> Exercise instructions
Please return exactly the line that contains "Where should I click to: Select the Test" and every line after it, through the last line of the records below, with no pictures.

======== Excerpted data ========

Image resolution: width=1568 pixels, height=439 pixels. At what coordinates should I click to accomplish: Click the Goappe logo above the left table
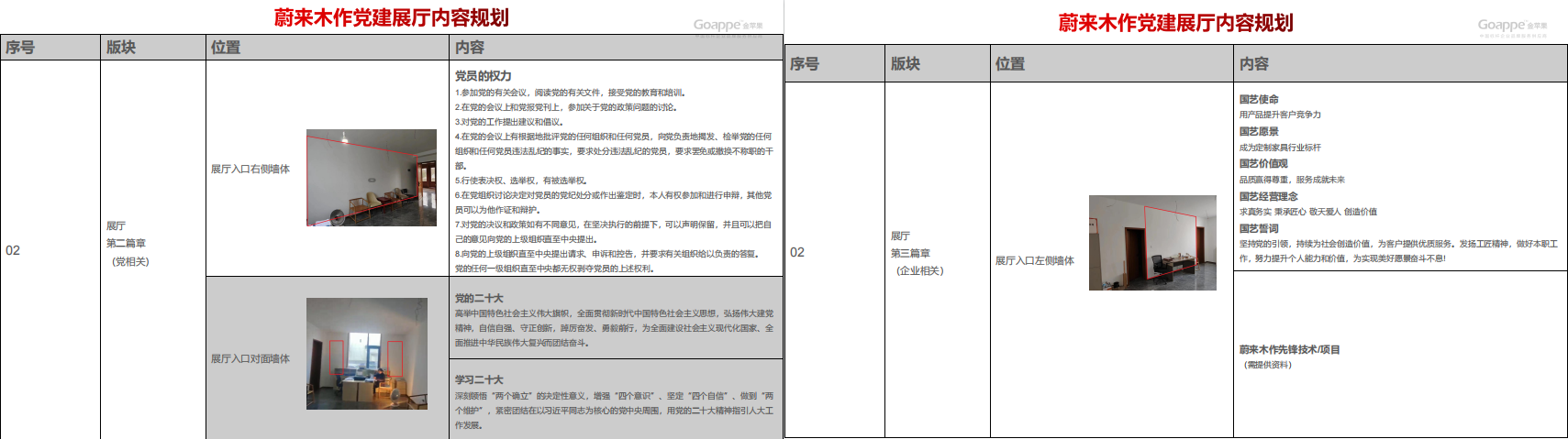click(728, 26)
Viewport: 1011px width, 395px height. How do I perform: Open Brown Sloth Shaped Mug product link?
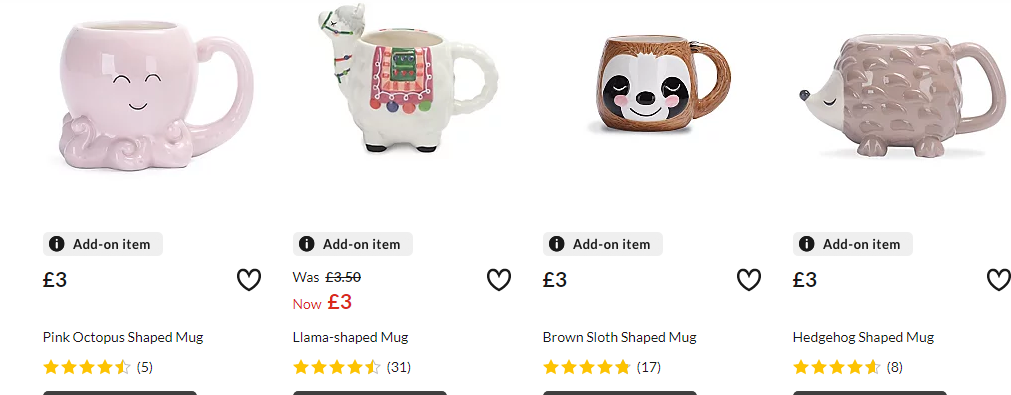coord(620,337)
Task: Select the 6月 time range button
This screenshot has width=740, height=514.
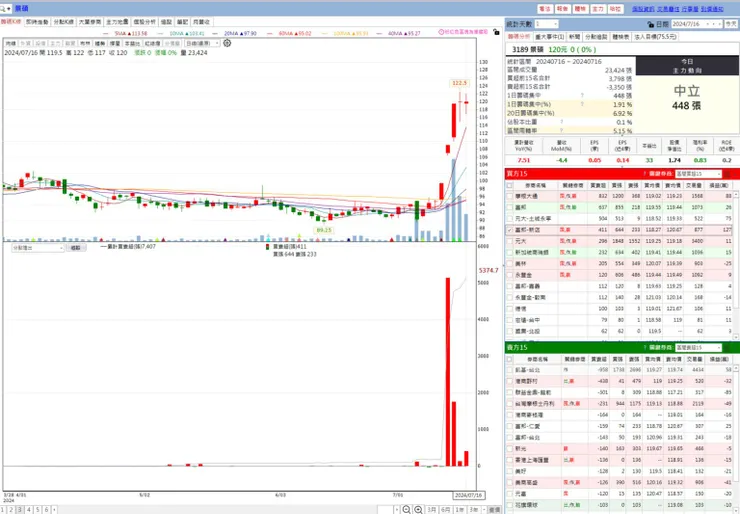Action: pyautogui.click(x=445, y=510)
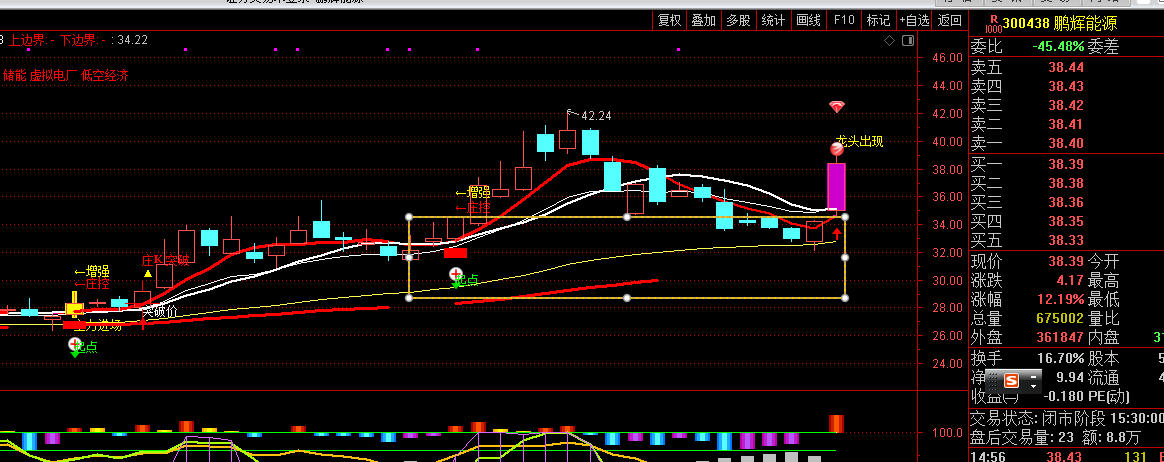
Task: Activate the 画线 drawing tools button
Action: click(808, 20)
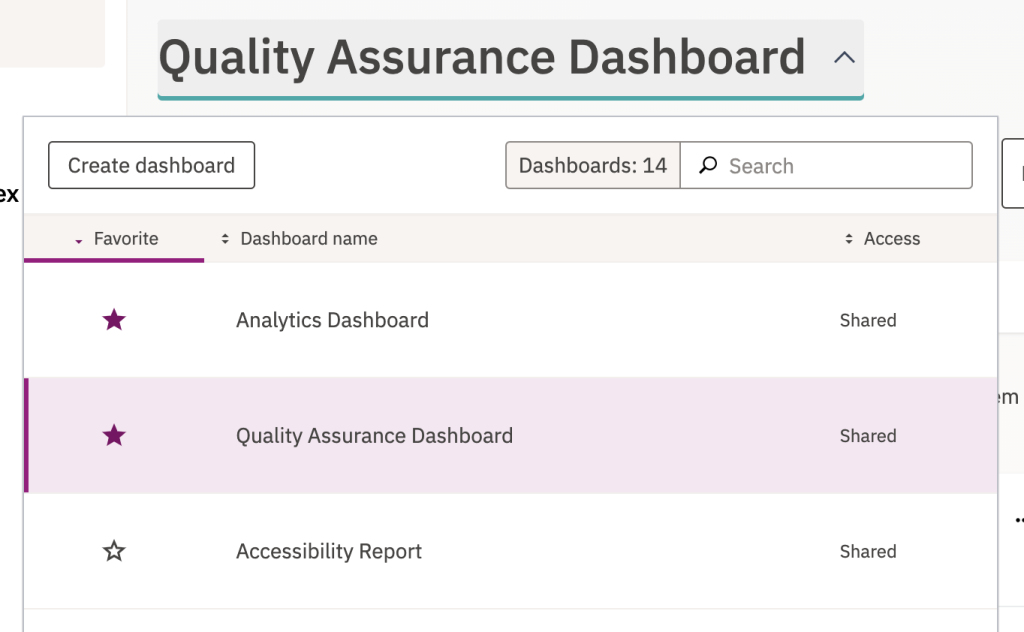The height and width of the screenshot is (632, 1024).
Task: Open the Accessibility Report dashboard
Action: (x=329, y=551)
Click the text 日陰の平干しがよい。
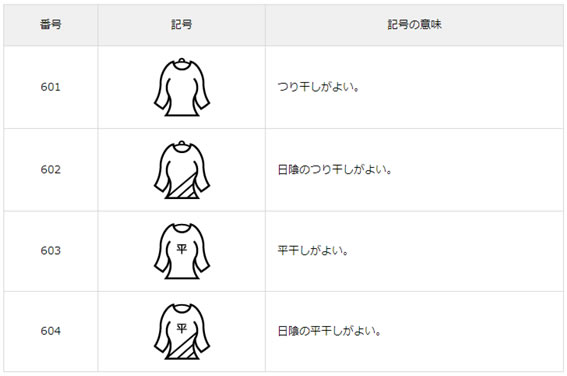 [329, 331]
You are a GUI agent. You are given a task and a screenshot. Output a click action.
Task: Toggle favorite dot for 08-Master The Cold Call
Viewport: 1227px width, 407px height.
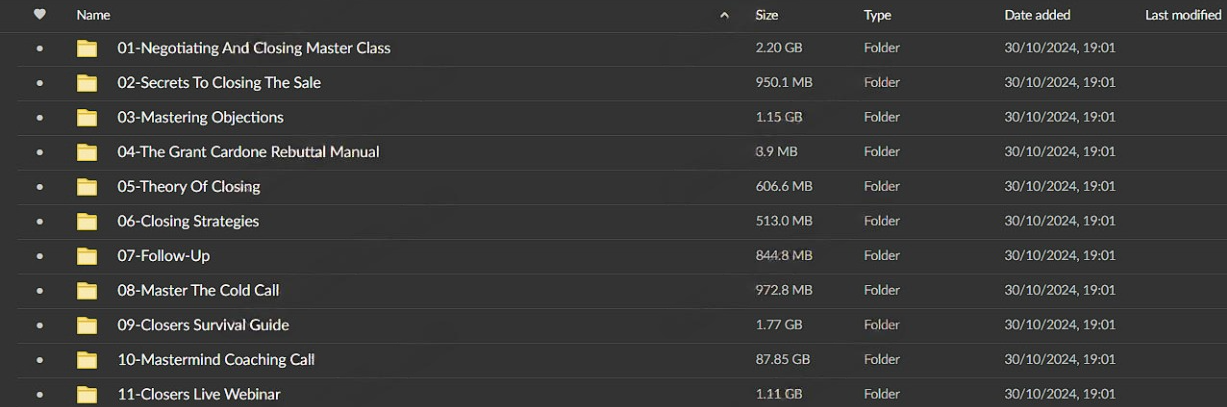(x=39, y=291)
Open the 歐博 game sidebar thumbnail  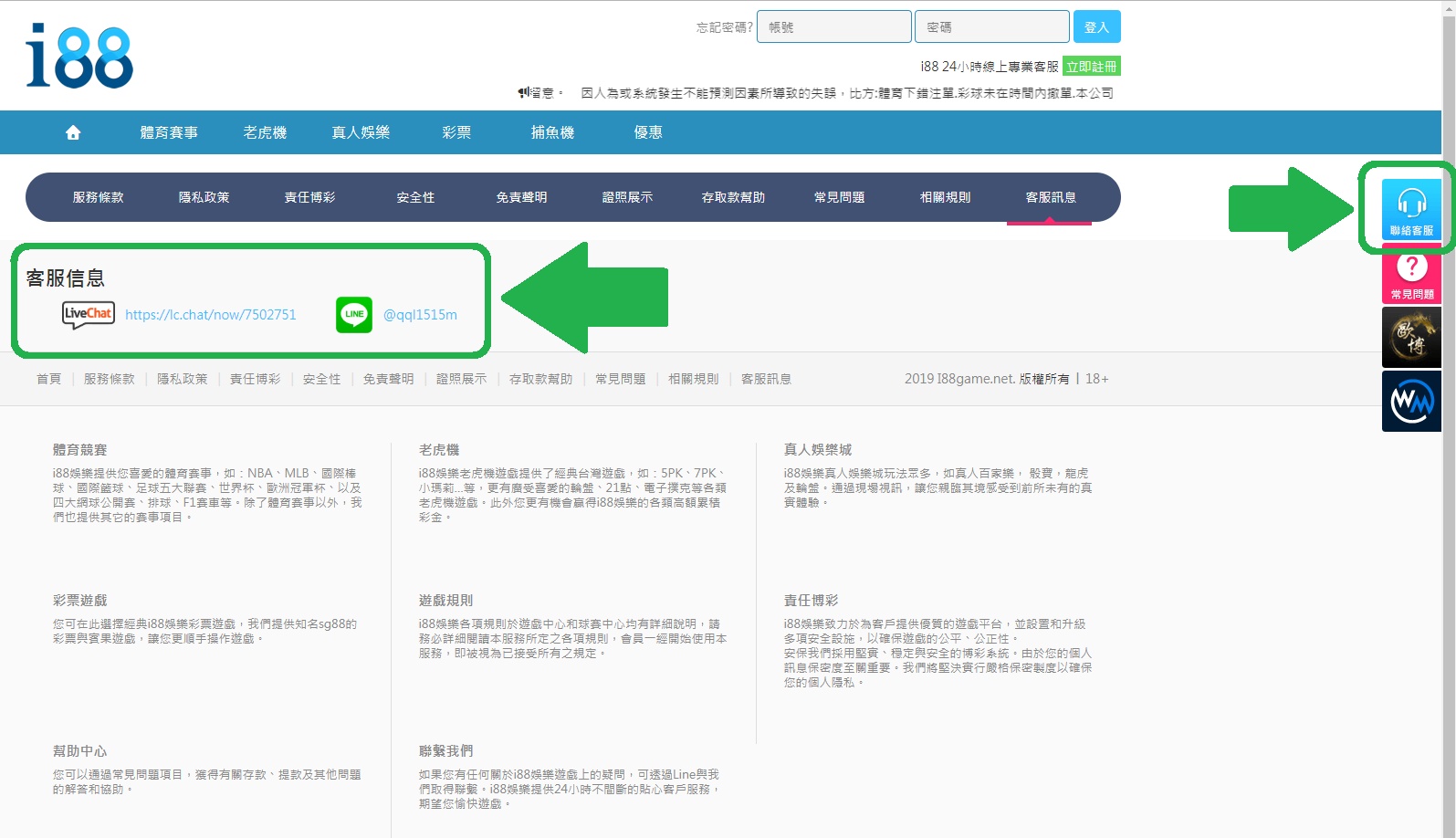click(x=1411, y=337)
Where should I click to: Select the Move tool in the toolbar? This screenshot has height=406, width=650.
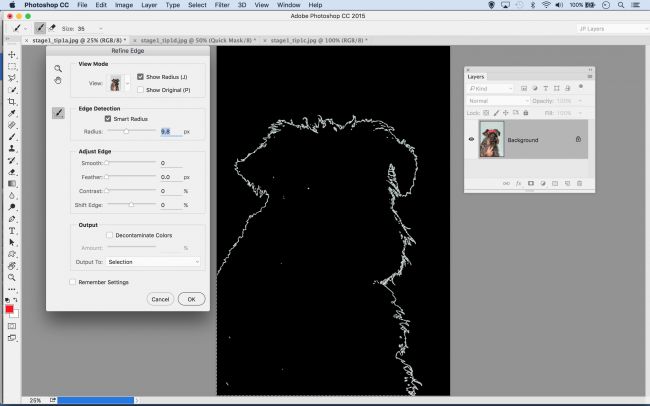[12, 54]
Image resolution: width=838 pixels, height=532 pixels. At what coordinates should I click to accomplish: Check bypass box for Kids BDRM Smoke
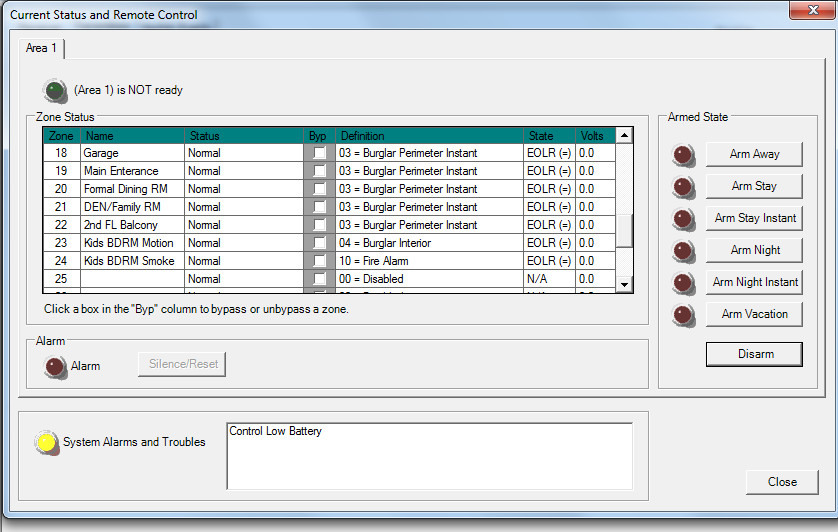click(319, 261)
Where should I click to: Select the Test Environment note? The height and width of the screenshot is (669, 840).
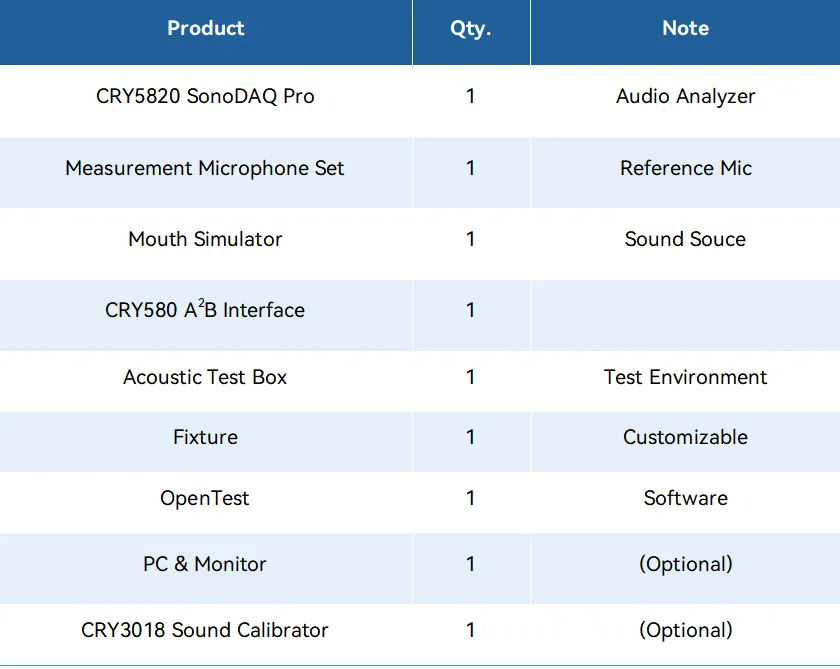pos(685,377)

========

> Exercise solution
Where should I click to: Select the Test Environment note? The height and width of the screenshot is (669, 840).
pos(685,377)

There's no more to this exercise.